Gervaise Macquart is at a low point when the novel begins.  She is a teenage laundress from the provinces, mother of two sons, just now abandoned by her no-good parasite of a boyfriend, who has run off with another woman.  The catfight at the climax of the chapter is between the insulted Gervaise and that woman’s sister.  Later in the book, the sister takes in the parasite, who literally eats through everything she owns and then in turn abandons her.  He is a fine minor character, Lantier the sponge.

Gervaise, though, buckles down, working hard, saving money, marrying a reliable man, or at least a reasonable bet.  Their wedding, which fills Chapter 3 in one long, continuous scene, is a heck of a thing, perhaps now the standard by which I will judge future Zola novels.  Gervaise opens her own laundry shop, eventually employing three people, and despite some bad luck achieves a fair amount of success for a fair amount of time (“Three years rolled away,” Ch. 5, p. 179), culminating in the gluttonous birthday party – “orgies of cooking, feasts from which you came away round as a ball, your belly stuffed with a week’s supply” – in Chapter 7, right in the center of the novel.  Then everything unravels, but again, slowly.  It takes two chapters, for example, for the laundry business to fall apart.  L’Assommoir really only becomes a study of poverty in its last quarter, the last four chapters, where Zola grinds Gervaise down, step by step, as if through a hierarchy of poverty and misery.

The arc of the book, then, is about as simple as possible.  Start with nothing, work up to the possibility of some sort of escape, then tear away everything – money, family, health, dignity, even the streets she knows – piece by piece.

Once I map it out, I can see how symmetrical the arc is.  Chapter 7, the big feast, is the middle.  Chapter 6: the parasite returns; Chapter 8: Gervaise is back in bed with the parasite.  Chapter 5: Gervaise opens the shop; Chapter 9, she closes it.  Chapter 4: the husband starts drinking; Chapter 10, Gervaise turns to booze.  Chapter 3 is the wedding; Chapter 11 – now this is a curious one – this chapter is all about Gervaise’s daughter from that marriage, now a teenager herself, and is in effect a prequel to Nana, written three years later.  I will leave Chapters 2 and 12 and 1 and 13 as an exercise for the reader.

I did not pay enough attention to know if time passes symmetrically, but given Nana’s age at different points, it must be pretty close to balanced.

Maybe I should have made a table or some kind of diagram with arrows.  Use your imagination!

Now, I hope everyone remembers all this as I break the novel into pieces.  I hope I remember it.


  1. The Engish publisher of this novel was jailed briefly for obscenity.

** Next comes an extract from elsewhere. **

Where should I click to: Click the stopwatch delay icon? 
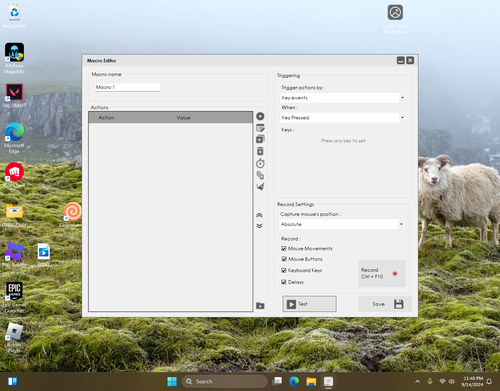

I only have access to old public domain translations. The publisher kept translations of Zola in print for many years and these old editions became must readings. I am currently reading The Earth, in the opening chapter a young girl helps a bull mate with a cow in a very graphic fashion that I bet caused a lot of blue stocking outrage.

  2. Guy Savage wrote a great post a few years ago about the Vizetelly translations where he gave examples of the cuts. He read a number of the old versions in order to read all 20 novels, but he makes it clear - if you have another option, use it.

  3. Sadly I don't have another option, I cannot rationalize spending near $200.00 for Zola novels and Manila has no public libraries. To me it us better than nothing.,

  4. Just came to make a comment and found that I am mentioned.
    Welcome back.
    I loved this novel for its earthiness, misplaced passion, brawling and seediness. I especially relished the way that Lantier and Coupeau tag-team Gervaise leeching off her labour and strength until they milk her dry.

    BTW there's an old film version of this which is delightful. Curious to see how it deals with the whole triangular relationship. But it does include the brawl at the laundry. Great stuff.

  5. Better than nothing - better than lots of things! But the $200 confused me until I realized a different assumption we're making. I ain't reading all 20. Highly unlikely.

    Guy, what a fine description of the book's virtues. Your efforts with Zola have been quite helpful.